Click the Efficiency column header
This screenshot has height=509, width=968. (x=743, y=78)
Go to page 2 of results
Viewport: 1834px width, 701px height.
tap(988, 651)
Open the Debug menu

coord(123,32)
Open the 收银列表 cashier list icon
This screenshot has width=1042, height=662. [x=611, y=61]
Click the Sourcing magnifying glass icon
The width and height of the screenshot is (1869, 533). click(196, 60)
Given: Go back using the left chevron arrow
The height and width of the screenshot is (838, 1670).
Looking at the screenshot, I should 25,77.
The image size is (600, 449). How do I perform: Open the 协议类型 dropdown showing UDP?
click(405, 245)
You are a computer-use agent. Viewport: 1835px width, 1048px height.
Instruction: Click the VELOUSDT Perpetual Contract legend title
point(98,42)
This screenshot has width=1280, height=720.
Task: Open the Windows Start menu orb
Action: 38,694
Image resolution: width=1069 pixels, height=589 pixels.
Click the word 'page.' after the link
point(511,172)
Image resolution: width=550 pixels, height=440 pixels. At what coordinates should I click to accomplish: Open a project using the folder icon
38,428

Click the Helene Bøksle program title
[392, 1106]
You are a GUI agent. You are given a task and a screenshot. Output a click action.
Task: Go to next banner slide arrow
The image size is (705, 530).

+ + + +

What the exercise asks ::
Output the full listing above once again, verbatim.

Response to this exercise ::
Click the Efficiency column header
This screenshot has height=509, width=968. (x=743, y=78)
Go to page 2 of results
Viewport: 1834px width, 701px height.
tap(988, 651)
Open the Debug menu

coord(123,32)
Open the 收银列表 cashier list icon
This screenshot has width=1042, height=662. [x=611, y=61]
Click the Sourcing magnifying glass icon
The width and height of the screenshot is (1869, 533). click(196, 60)
Given: Go back using the left chevron arrow
The height and width of the screenshot is (838, 1670).
Looking at the screenshot, I should 25,77.
The image size is (600, 449). How do I perform: Open the 协议类型 dropdown showing UDP?
click(405, 245)
You are a computer-use agent. Viewport: 1835px width, 1048px height.
Instruction: Click the VELOUSDT Perpetual Contract legend title
point(98,42)
This screenshot has width=1280, height=720.
Task: Open the Windows Start menu orb
Action: 38,694
Image resolution: width=1069 pixels, height=589 pixels.
Click the word 'page.' after the link
point(511,172)
Image resolution: width=550 pixels, height=440 pixels. At what coordinates should I click to accomplish: Open a project using the folder icon
38,428

Click the Helene Bøksle program title
[392, 1106]
You are a GUI agent. You are given a task and a screenshot. Output a click action.
Task: Go to next banner slide arrow
The image size is (705, 530).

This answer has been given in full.